**Übungsaufgaben**
#1 Welche Zwischenüberschriften kommen im Text zur Restschuldbefreiung vor? Zähl sie alle auf.
#2 Nimm den Text zur Restschuldbefreiung nach seinem letzten Satz wieder auf und schreib ihn weiter.

**Textauszug**
•••
Leitsatz
Die Versagung der Restschuldbefreiung wegen einer Insolvenzstraftat setzt nicht voraus, dass diese Straftat in einem Zusammenhang mit dem Insolvenzverfahren steht, in dem die Restschuldbefreiung beantragt wird. Verurteilungen des Schuldners sind aber nur innerhalb der für die Eintragung im Bundeszentralregister zu beachtenden fünfjährigen Tilgungsfrist zu berücksichtigen.
Sachverhalt
Auf Antrag eines Schuldners wurde über sein Vermögen ein Verbraucherinsolvenzverfahren durchgeführt. Das Insolvenzgericht versagte beim Abschluss des Verfahrens die vom Betroffenen begehrte Restschuldbefreiung, weil ein Insolvenzgläubiger dies beantragt hatte. Dieser Gläubiger verwies auf eine vorangegangene Verurteilung des Schuldners wegen Verletzung der Buchführungspflicht und machte deswegen einen Versagungsgrund geltend. Eine gegen die amtsgerichtliche Entscheidung gerichtete Beschwerde beim zuständigen Landgericht blieb erfolglos. Auch der anschließend angerufene BGH versagte die Restschuldbefreiung.
Entscheidung
Von Gesetzes wegen ist eine Restschuldbefreiung auf Antrag eines Gläubigers dann zwingend zu versagen, wenn der Schuldner wegen einer Insolvenzstraftat rechtskräftig verurteilt worden ist.
Strittig war bislang, ob diese Verurteilung in einem Zusammenhang mit dem konkreten Insolvenzverfahren stehen muss oder nicht. Nach Auffassung des Senats ist ein derartiger Zusammenhang nicht erforderlich. Die Richter verweisen zunächst auf die Entstehungsgeschichte der Bestimmung. Nach Auffassung des Gesetzgebers sollte ein Schuldner, der derartige strafbare Handlungen zum eigenen Vorteil und zum Nachteil der Gläubiger vornimmt, von seinen Schulden nicht befreit werden. Nur der "redliche" Betroffene hat Anspruch auf eine solche Begünstigung.
•••
**Datenauszug**
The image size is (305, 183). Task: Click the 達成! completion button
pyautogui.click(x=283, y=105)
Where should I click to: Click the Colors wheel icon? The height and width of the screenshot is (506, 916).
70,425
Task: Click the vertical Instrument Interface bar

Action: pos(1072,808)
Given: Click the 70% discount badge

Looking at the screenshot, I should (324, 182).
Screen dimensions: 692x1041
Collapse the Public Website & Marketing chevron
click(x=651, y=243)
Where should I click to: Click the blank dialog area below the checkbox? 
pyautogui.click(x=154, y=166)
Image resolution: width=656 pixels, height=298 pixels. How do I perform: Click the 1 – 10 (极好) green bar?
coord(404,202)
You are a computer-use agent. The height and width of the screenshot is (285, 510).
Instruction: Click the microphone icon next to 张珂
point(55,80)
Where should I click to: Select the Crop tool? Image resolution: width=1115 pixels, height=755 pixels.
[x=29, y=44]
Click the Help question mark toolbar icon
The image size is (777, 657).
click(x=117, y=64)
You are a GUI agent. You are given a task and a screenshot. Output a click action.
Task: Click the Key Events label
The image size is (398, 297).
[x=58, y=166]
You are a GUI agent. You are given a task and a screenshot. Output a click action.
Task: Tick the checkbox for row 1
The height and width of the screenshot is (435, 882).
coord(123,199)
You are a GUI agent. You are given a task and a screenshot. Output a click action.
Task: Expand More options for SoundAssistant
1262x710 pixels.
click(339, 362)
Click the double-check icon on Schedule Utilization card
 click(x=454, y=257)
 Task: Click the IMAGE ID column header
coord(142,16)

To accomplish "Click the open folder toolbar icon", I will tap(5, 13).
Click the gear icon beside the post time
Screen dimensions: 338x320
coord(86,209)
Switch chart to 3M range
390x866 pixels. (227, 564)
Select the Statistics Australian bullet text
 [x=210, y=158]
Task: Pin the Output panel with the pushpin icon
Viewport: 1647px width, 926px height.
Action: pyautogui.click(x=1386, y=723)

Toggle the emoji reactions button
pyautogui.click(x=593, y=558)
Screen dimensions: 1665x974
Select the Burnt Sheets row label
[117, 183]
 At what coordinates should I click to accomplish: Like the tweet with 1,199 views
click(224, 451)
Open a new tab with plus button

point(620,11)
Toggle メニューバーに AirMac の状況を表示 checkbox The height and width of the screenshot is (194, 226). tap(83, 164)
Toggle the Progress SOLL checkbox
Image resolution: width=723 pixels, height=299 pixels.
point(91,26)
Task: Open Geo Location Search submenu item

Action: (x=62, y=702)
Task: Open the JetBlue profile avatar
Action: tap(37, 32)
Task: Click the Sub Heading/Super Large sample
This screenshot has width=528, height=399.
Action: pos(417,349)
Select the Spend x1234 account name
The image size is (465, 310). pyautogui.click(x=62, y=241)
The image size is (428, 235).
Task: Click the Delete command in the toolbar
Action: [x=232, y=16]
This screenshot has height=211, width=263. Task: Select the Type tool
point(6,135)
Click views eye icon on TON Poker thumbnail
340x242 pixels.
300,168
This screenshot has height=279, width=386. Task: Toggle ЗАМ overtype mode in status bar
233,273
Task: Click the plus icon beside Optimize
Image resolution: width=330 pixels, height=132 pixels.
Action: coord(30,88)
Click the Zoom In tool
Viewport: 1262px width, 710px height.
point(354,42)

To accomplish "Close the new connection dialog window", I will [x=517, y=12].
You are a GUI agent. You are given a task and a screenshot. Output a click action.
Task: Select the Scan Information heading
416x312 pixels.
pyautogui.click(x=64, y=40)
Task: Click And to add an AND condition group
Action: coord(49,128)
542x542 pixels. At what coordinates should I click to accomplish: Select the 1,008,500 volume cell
•••
**Ergebnisse in Reihenfolge**
#1 Leitsatz, Sachverhalt, Entscheidung

#2
Der BGH verweist darauf, dass die einschlägigen Insolvenzdelikte nicht nur dem Schutz der einzelnen, jeweils betroffenen Gläubiger dienen, sondern auch der Funktionsfähigkeit der Kreditwirtschaft insgesamt. So beruht § 283b StGB auf der Erfahrung, dass die Erfüllung der handelsrechtlichen Buchführungsund Bilanzierungsvorschriften eine Grundvoraussetzung jeder ordnungsmäßigen Wirtschaftsführung ist. Die Verletzung dieser Obliegenheit birgt die Gefahr von Fehlentschließungen mit schweren wirtschaftlichen Auswirkungen in sich. Die Gefährdung der Kreditwirtschaft durch vorsätzliche Verletzung seiner Buchführungspflicht lässt den Schuldner – unabhängig von den übrigen Umständen des Einzelfalls – bereits als unredlich erscheinen, falls es zur Insolvenz kommt.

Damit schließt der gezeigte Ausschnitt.